Pulp’s O2 shows have coincided with them hitting the number one spot for their new album More, and the spectacular staging feels like a grand celebration, with lasers, confetti, string sections, mega-screens, giant wavey balloon men, and an atmosphere somewhere between a wedding disco and an illegal rave.

But at the centre of it all, Jarvis his usual self, with the grapes and the chocolates, and chatting like he’s presenting the Bingo at his local leisure centre. At one point he prepares to toss a grape into his own mouth, but as the crowd gives it a ‘Woooah’ to build up to the toss, he scolds them: “You’re putting me off.” Anyway, he misses, but picks it up off the floor, rubs it clean, eats it.

(Bonnie Britain)

“You don’t need a big house, or a big car,” he says, when introducing newie Got To Have Love, “What do you need...?” And everyone knows the answer.

Yes in a time when it’s all Win Win Win, power in the boardroom, the art of the deal, crypto and tech bros, and the monetising of yourself on social media before you’ve even hit puberty, it’s nice to be reminded of a different way of approaching life.

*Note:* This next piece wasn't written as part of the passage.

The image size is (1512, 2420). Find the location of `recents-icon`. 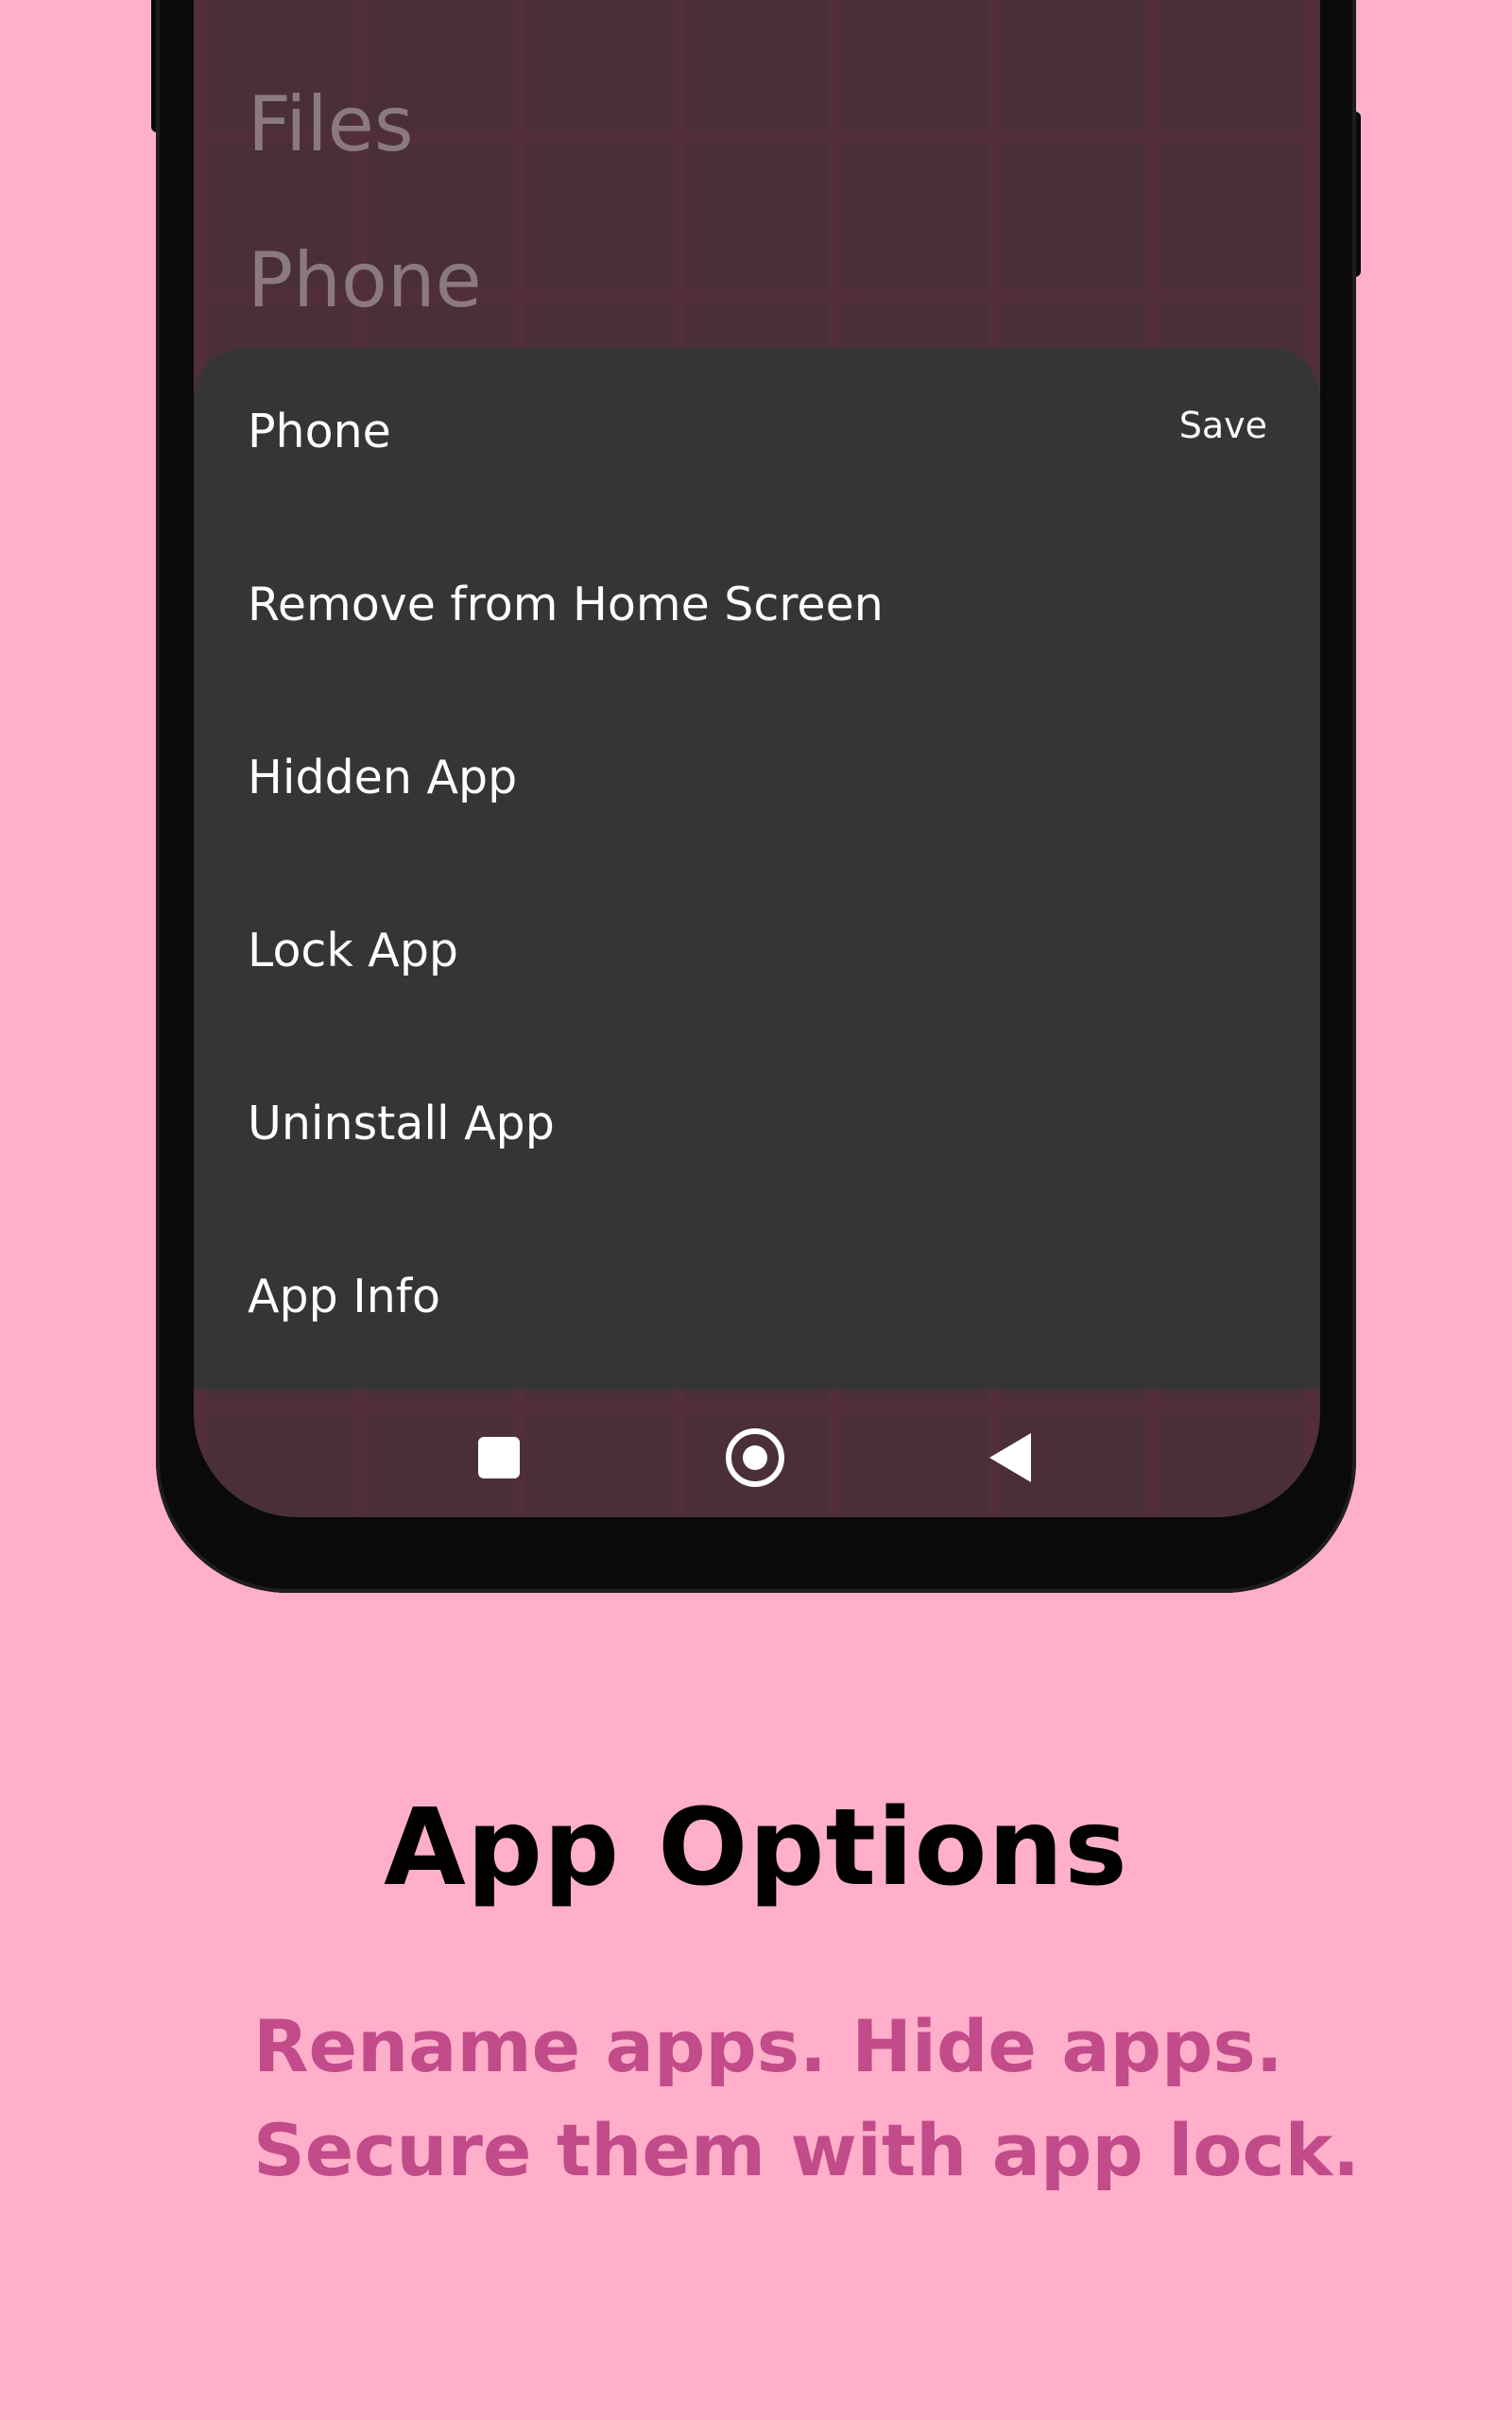

recents-icon is located at coordinates (499, 1458).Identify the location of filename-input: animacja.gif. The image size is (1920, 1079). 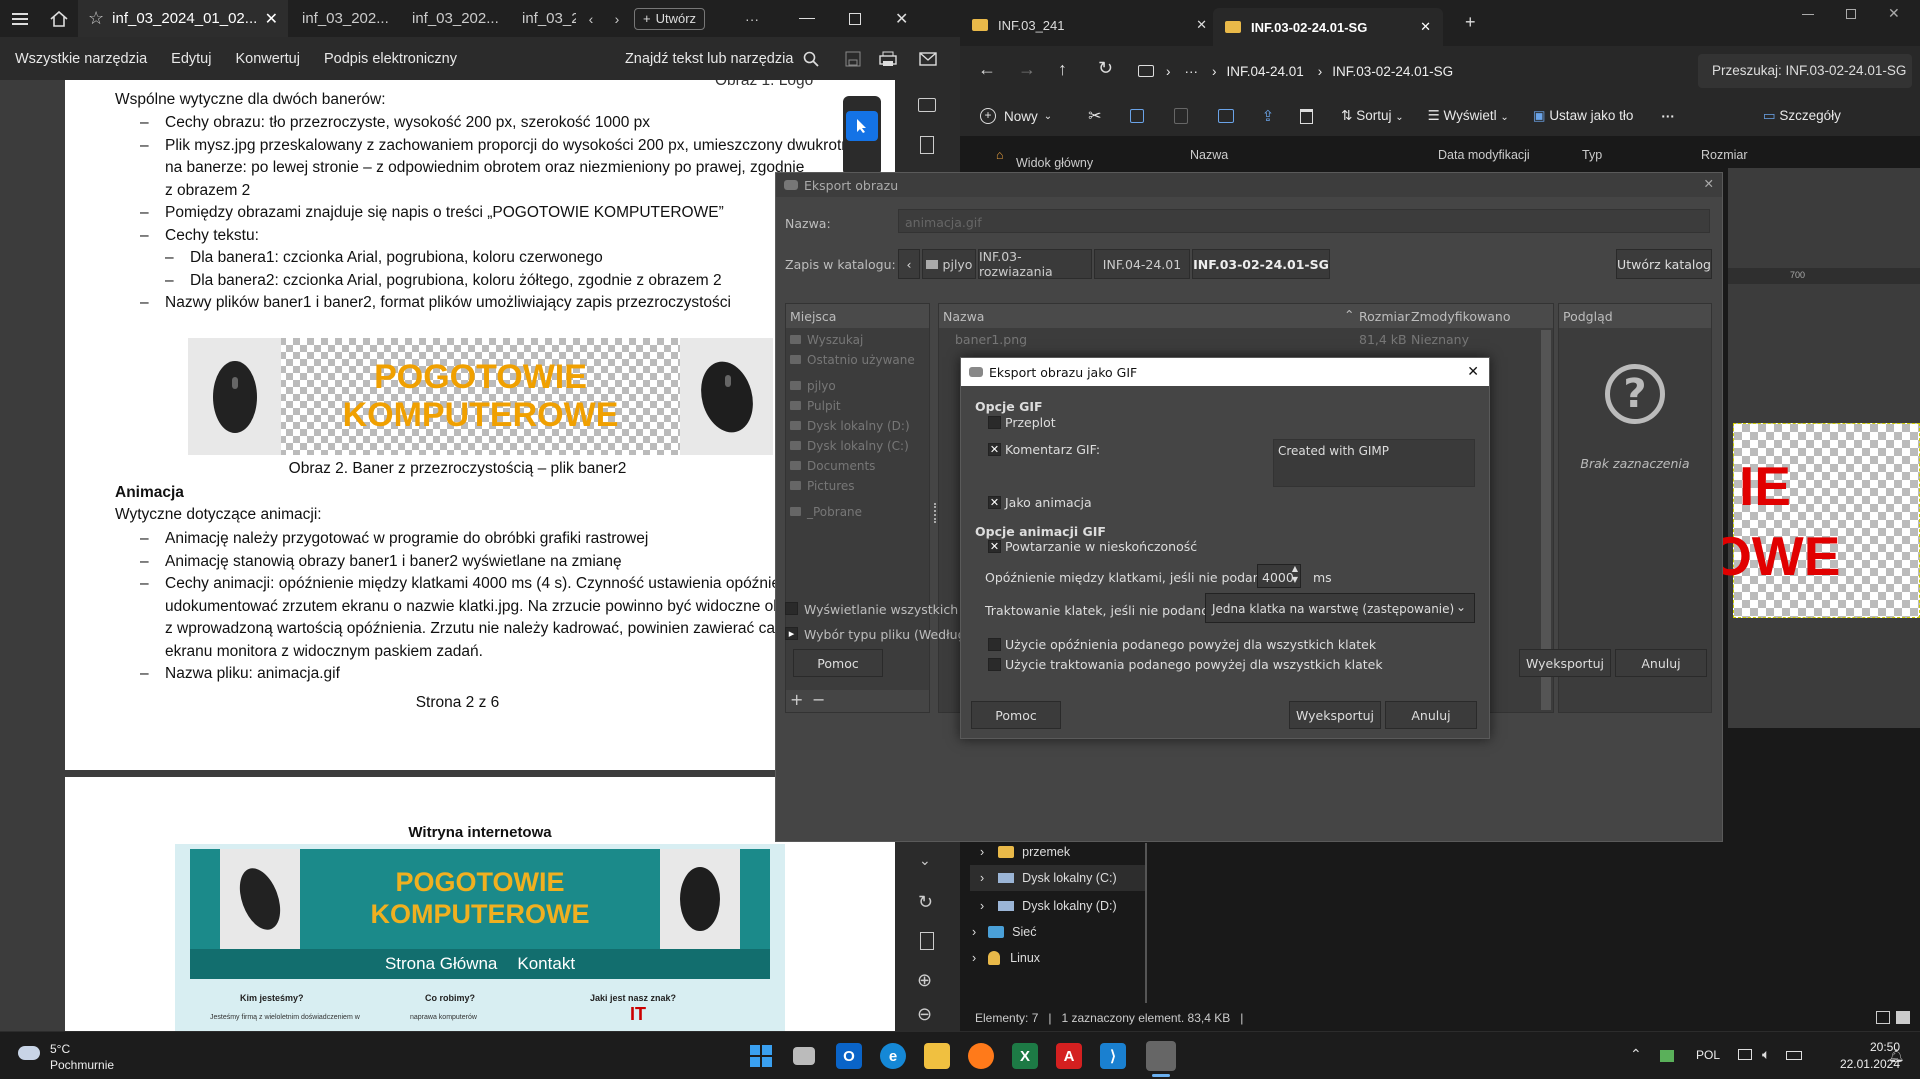
(1304, 221).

Not killing one another for cash but finding something that you love, and doing that instead, and seeing what happens.

If Pulp are about anything, it is surely that. Dreaming, staying true, standing outside the crowd as a mis-shape and retaining a bit of love in your heart.

As such, this show is a bit of a nostalgia-fest for the weepy oldies but also very much needed right now. Pulp are more relevant than ever.

The new songs sound fantastic in this setting. Opener Spike Island suddenly makes sense as an immediate Pulp classic, one in which Jarvis considers his own position, being born to perform, ‘It’s a calling/I exist to do this/ Shouting and pointing.’ Grown Ups is a winningly meandering ode to lost youth, recalling a night back in 1985 trying to meet a girl before rambling on about a dream of a space mission, before insisting, “I am not aging, no, I am ripening.”

Jarvis is pulling Jarvis shapes all the while, that angular, all elbows, wizard of weird style that feels as iconic as Michael Jackson’s moonwalk (a fart in his general direction, by the way (and let’s not forget that while Jarvis was traumatised at his subsequent tabloid fame after that Brits incident, he also became a folk hero to most of the nation)).

Sorted for E’s and Whizz comes with the backing musicians dressed a bunch of ravers with whistles and bucket hats, a tune about finding parties in the woods that could never be written now because we all have Google Maps; plus no-one does Whizz anymore.

(Bonnie Britain)

Jarvis conducts the crowd to sing Happy Birthday to bassist Andrew McKinney, before dedicating the next song to him, which deliciously turns out to be Help The Aged. It sounds enormous tonight. As does Sunrise, the standout from their least celebrated album We Love Life, with guitarist Mark Webber blowing off any remaining cobwebs with his outro solo.

There is an interval. Novel for a gig. A nightmare for bar staff. But, heck, we’re getting on a bit and the pacemakers are working overtime. Plus the breather sets up a killer second half, which begins with the original members of the band - Webber plus an ever cool Candida Doyle and drummer Nick Banks; Steve Mackey who died in 2023 is given a nice shout-out - doing an acoustic Something Changed, with Jarvis revealing it was the first song they played in one of their living rooms when they decided to regroup.

What follows is a reminder of the sheer glory of what they can all produce together. Do You Remember the First Time? leads into Mis-Shapes before Babies and then Common People create a breathless end to the night.

It is a triumphant show, Jarvis in excelsis, Pulp still coming up with brilliant songs, doing their own thing. In a year when Oasis are reforming, it’s tempting to see all this as retrogressive, but it’s a simple a reminder that we all love big characters and there’s not that many around now. We like Liam. We like Jarvis. We like these little maniacs growing up in council houses and somehow making their dreams come true by sheer force of personality. Is it even possible today in the time-draining, soul-sucking, screen economy?

Probably. You’d hope. But how many will carry grapes in their pockets? Exactly.